Supplied entries:

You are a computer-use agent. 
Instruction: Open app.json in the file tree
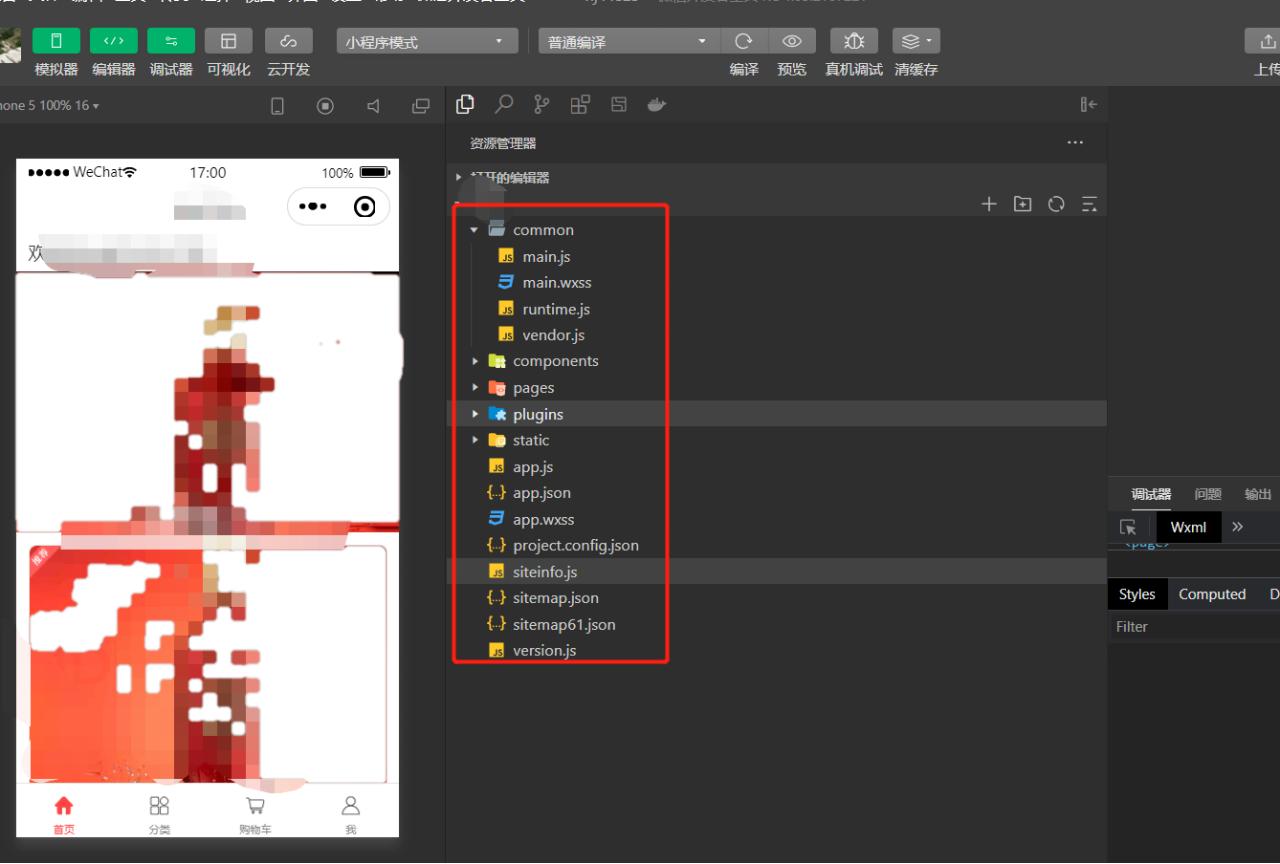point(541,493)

==

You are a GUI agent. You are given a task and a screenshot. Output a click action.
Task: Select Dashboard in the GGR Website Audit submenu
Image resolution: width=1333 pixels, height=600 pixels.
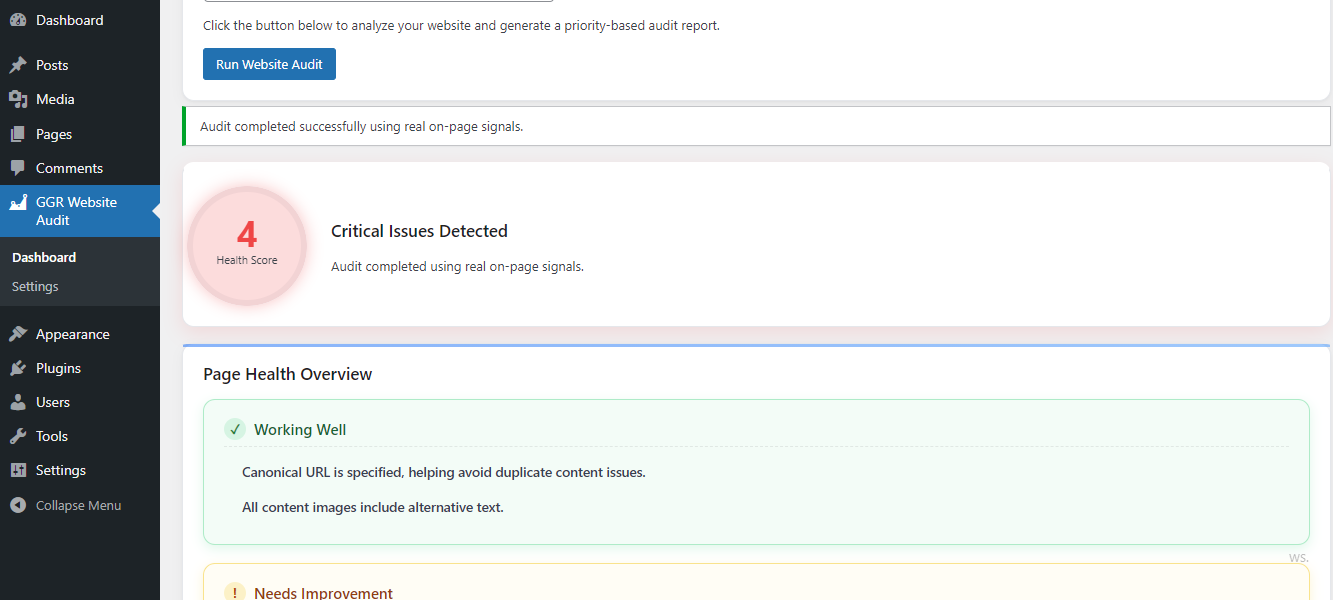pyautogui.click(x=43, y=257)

--

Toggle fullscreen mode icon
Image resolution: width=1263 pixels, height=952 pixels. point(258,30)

About this task: A single number is the expected answer: how many lines of the records above contain the word "agent".

Your solution: 2